地域高規格道路の整備については、「仙台山形道路」として路線指定するよう国に要望している。また、昨年11月に東根市で開催された「国道48号線道路整備促進大会」に参加し、地域高規格道路の必要性を訴える多くの声をお聞きした。今後は県民意識の醸成を図り、宮城県、仙台市と連携し、国土交通省に強力に要望していくことが重要だと考えている。
▼森谷
国道48号線道路整備促進大会は天童市・東根市が連携し行っており、知事をご来賓でお招きした。今後の同大会はぜひ知事がトップとなり進めて頂きたい。そして、仙台市などと連携し強い訴えを行って欲しい。

知的障がい特別支援学校の整備について
▼森谷
ことし1月、私は山形聾学校、村山特別支援学校、楯岡特別支援学校、山形養護学校を視察した。

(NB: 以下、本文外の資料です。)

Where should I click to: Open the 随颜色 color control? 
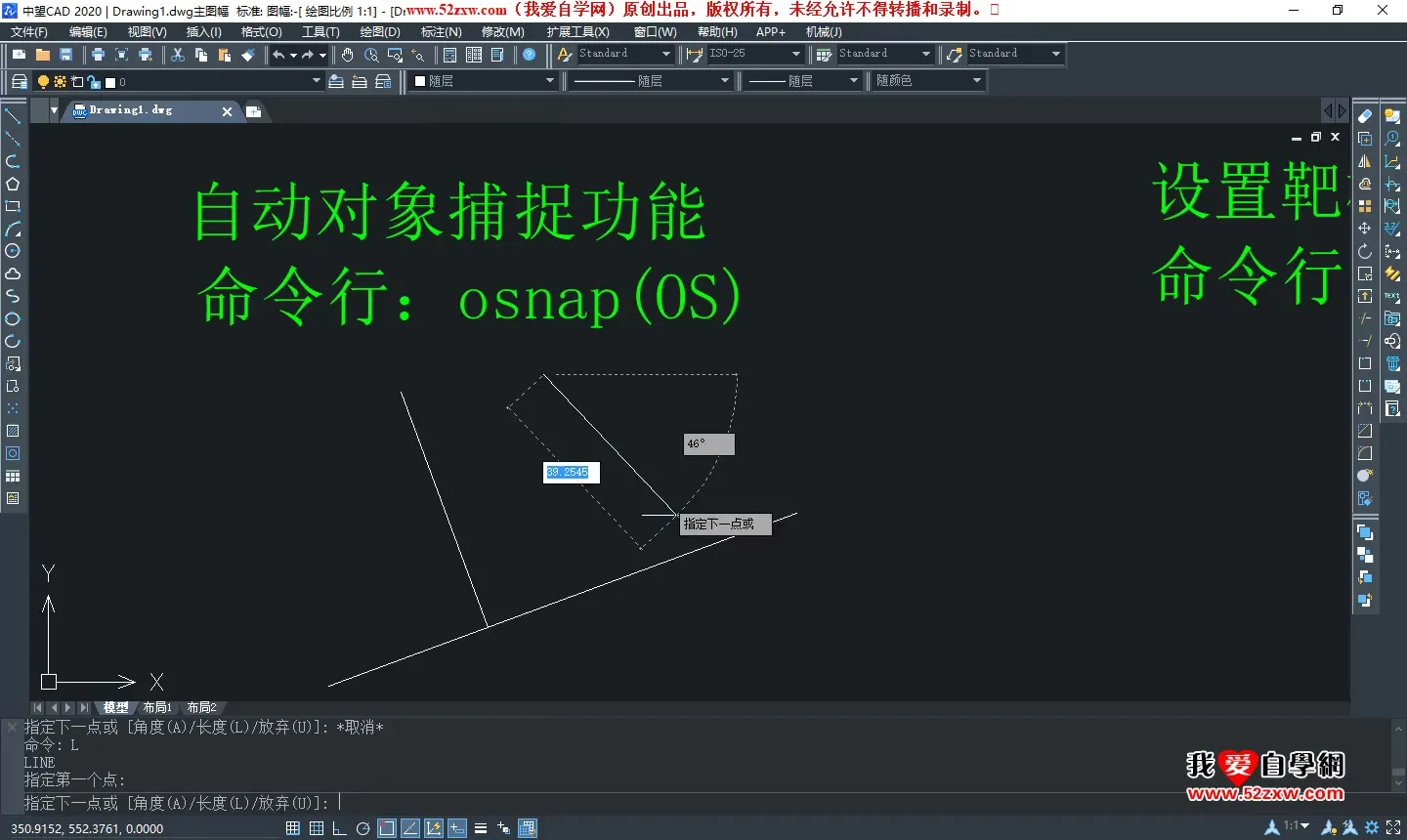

村山特別支援学校に在籍する児童・生徒数134名のうち、高等部の生徒は約半分を占める63名。県内全体を見ると、県立知的障がい特別支援学校に在籍する児童・生徒数824名のうち、426名が高等部の生徒である。これは同学校中学部からの進学者に加え、ほかの中学校の特別支援学級に在籍していた生徒も高等部に進学するためだ。

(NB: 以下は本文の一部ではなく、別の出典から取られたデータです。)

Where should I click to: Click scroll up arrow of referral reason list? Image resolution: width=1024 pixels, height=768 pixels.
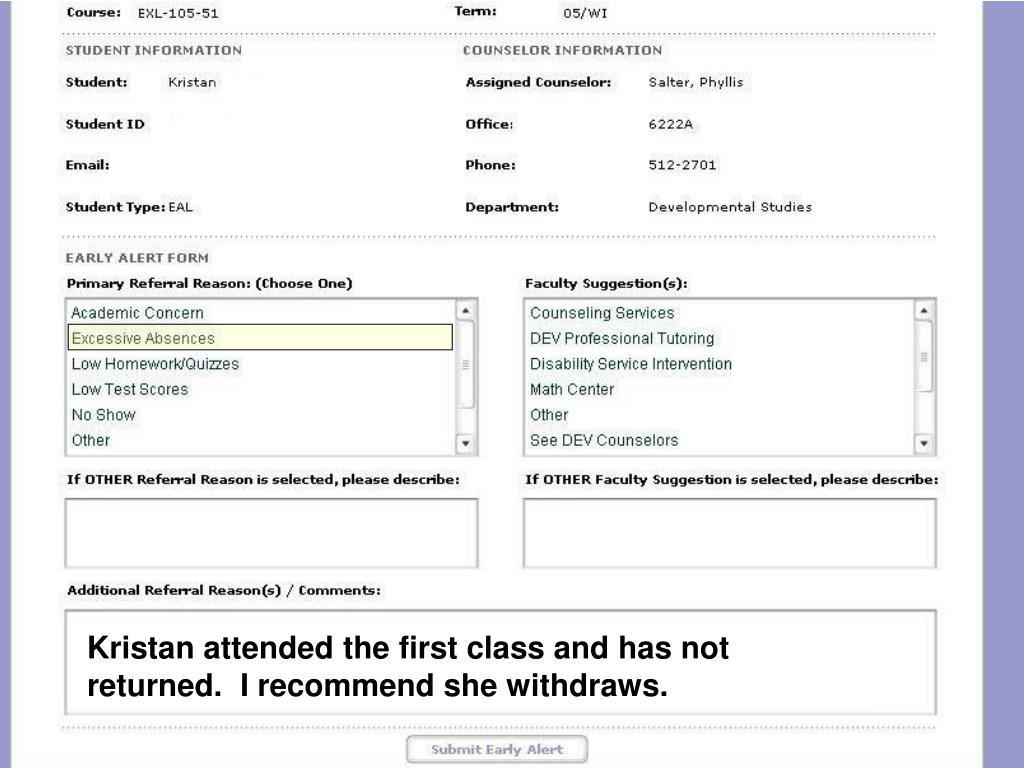[x=465, y=311]
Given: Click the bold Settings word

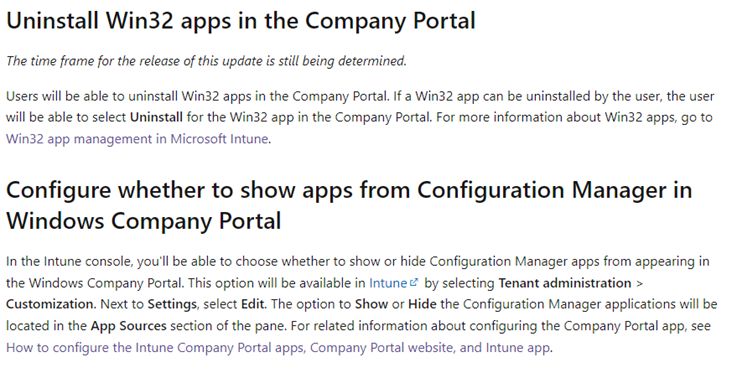Looking at the screenshot, I should tap(172, 304).
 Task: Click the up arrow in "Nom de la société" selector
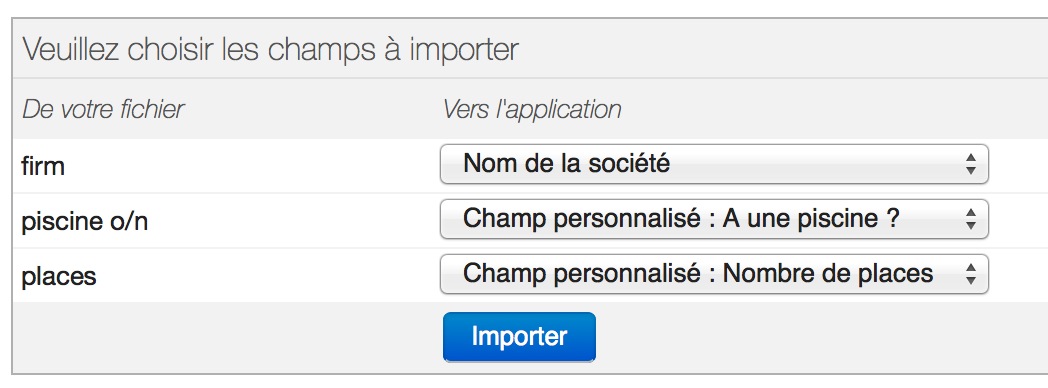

今後の生徒増加に備え、中学部及び高等部の再編整備の必要性を感じた。昨年4月策定された「山形県特別支援学校再編・整備計画」は知的障がい特別支援学校の小学部の分校整備を中心とし、ことしから天童市をはじめ県内に4つの分校(小学部)が開校する。これは大変喜ばしいことだが、やがて中学生になれば、天童市の生徒は山形市や村山市に通わなければいけない。中学・高等部まで地元の学校で学べる環境の充実を図るべきである。今後の中・高等部の整備についてどのように考えているか。
▼教育長
東村山地域では特別支援学校対象の児童・生徒が急激に増えており、村山及び楯岡特別支援学校の増築を計画し進めている。そのうえでも教室不足が想定されるため山形市及び天童市に小学部の分校を設置するに至った。
一方、同地域の中・高等部については本校に通学することとし、村山及び楯岡特別支援学校の校舎の増築を行うなどの整備を進めている。理由は自立に向けての作業学習を行う特別教室など多くの教室を確保しなければいけない、人的配置や設備の整備などで専門性の高い教育ができることなどが挙げられる。
中・高等部の整備については西村山地域の分校を平成27年に大江町に開設予定で、平成26年度予算に計上している。